Donald Trump tells TODAY's Savannah Guthrie and Matt Lauer if he were president, he'd react to the Brussels attacks by being "very, very tough on the borders" and by using torture of suspects if necessary to try to obtain vital information.
"Brussels is a total mess,'' the GOP front-runner said in a live phone interview Tuesday. "They're just a city that used to be one of the finest and one of the most beautiful and one of the safest cities in the world, and now it's a catastrophic, very dangerous city where the police have very little control."
Blasts rocked the check-in zone of Brussels Airport and the Belgian capital's subway early Tuesday, killing dozens of people and injuring scores. According to sources, at least one and possibly multiple "suicide bombers" were involved in the attacks.
The attacks came just days after a raid in Brussels captured Europe's most wanted man, Salah Abdeslam, who is suspected of plotting the Paris terror attacks. If Trump were president and Abdeslam was a suspect in U.S. custody, he said he would use any technique necessary to extract information from him about any other potential attacks.
"Frankly, the waterboarding, if it was up to me, and if we changed the laws or had the laws, waterboarding would be fine,'' Trump said. "If they could expand the laws, I would do a lot more than waterboarding.

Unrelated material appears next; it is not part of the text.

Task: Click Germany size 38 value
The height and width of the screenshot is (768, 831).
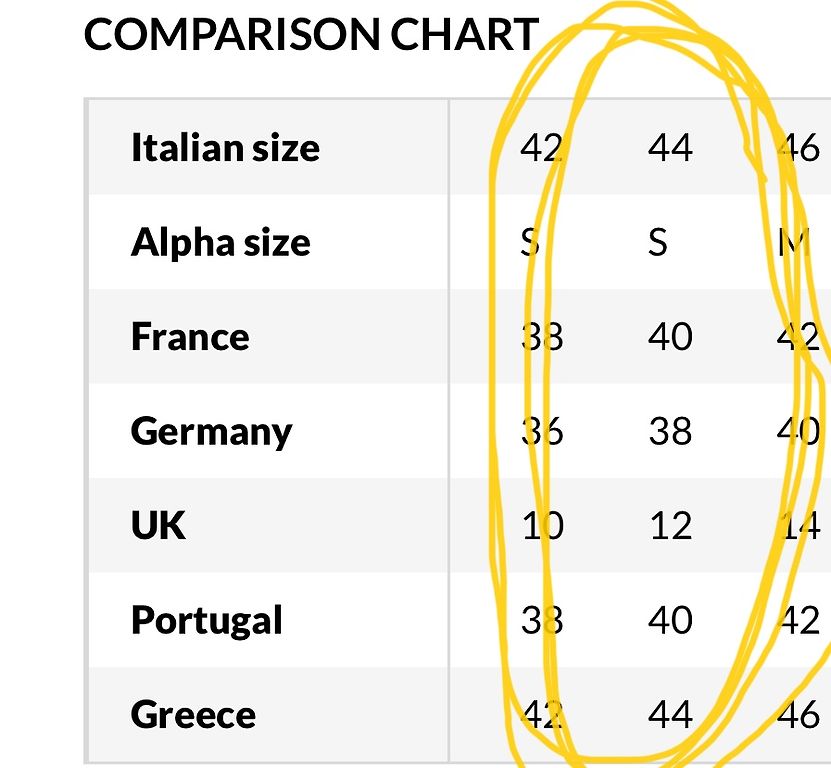Action: pyautogui.click(x=670, y=431)
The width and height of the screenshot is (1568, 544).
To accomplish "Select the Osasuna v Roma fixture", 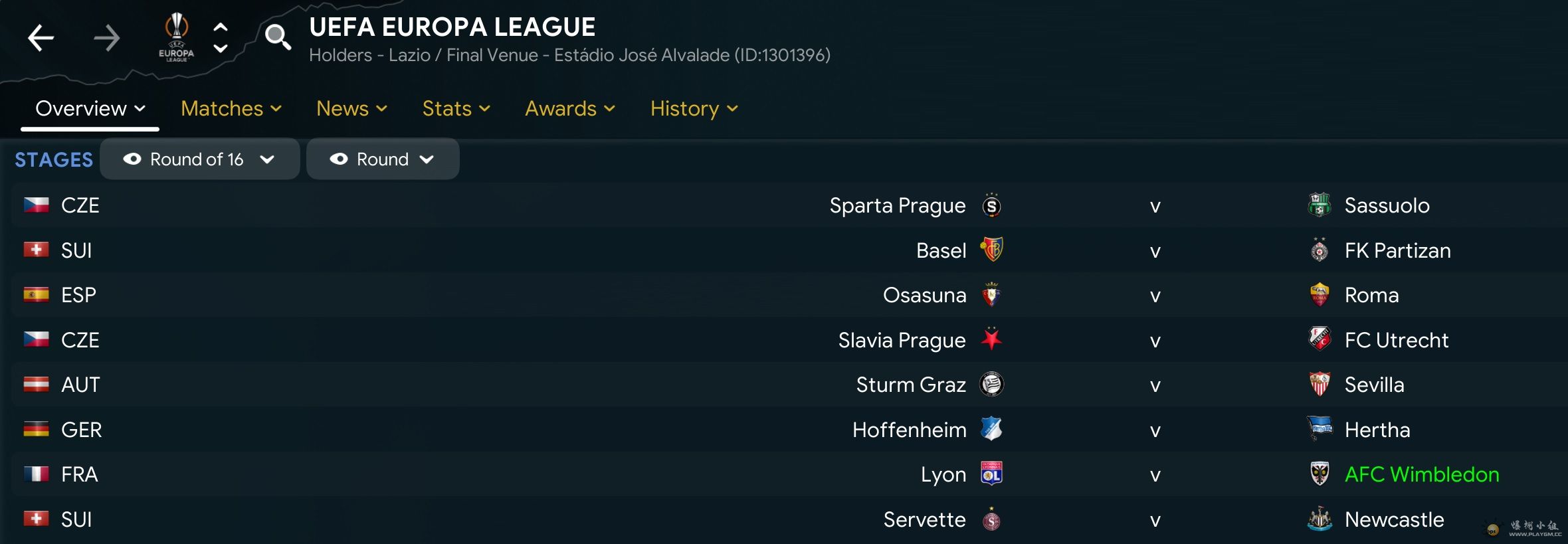I will point(1155,296).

You have to get the information from these people.
Trump added that he believes torture would be effective in obtaining information in a case like this, whereas experts are divided on whether it produces positive or false information.
"I am in the camp where you have to get the information and you have to get it rapidly,'' Trump said.
Trump attributed the turbulence in Brussels to the effects of immigration from the Middle East.
"Belgium is no longer Belgium,'' he said. "Belgium is a horror show right now. This all happened because frankly there's no assimilation. They are not assimilating for whatever reason. They don't want laws that we have, they want Sharia Law, and you say to yourself, at what point, how much of this do you take?
"What we're doing is we're allowing thousands and thousands of these people into our country, and we're going to have nothing but problems, as sure as you're sitting there."
In a phone interview on TODAY Tuesday, Democratic front-runner Hillary Clinton said closing the U.S. borders is "unrealistic" in the wake of the attack. She also opposed using any type of torture methods in trying to obtain information from suspects, saying military leaders have stated that it's not effective.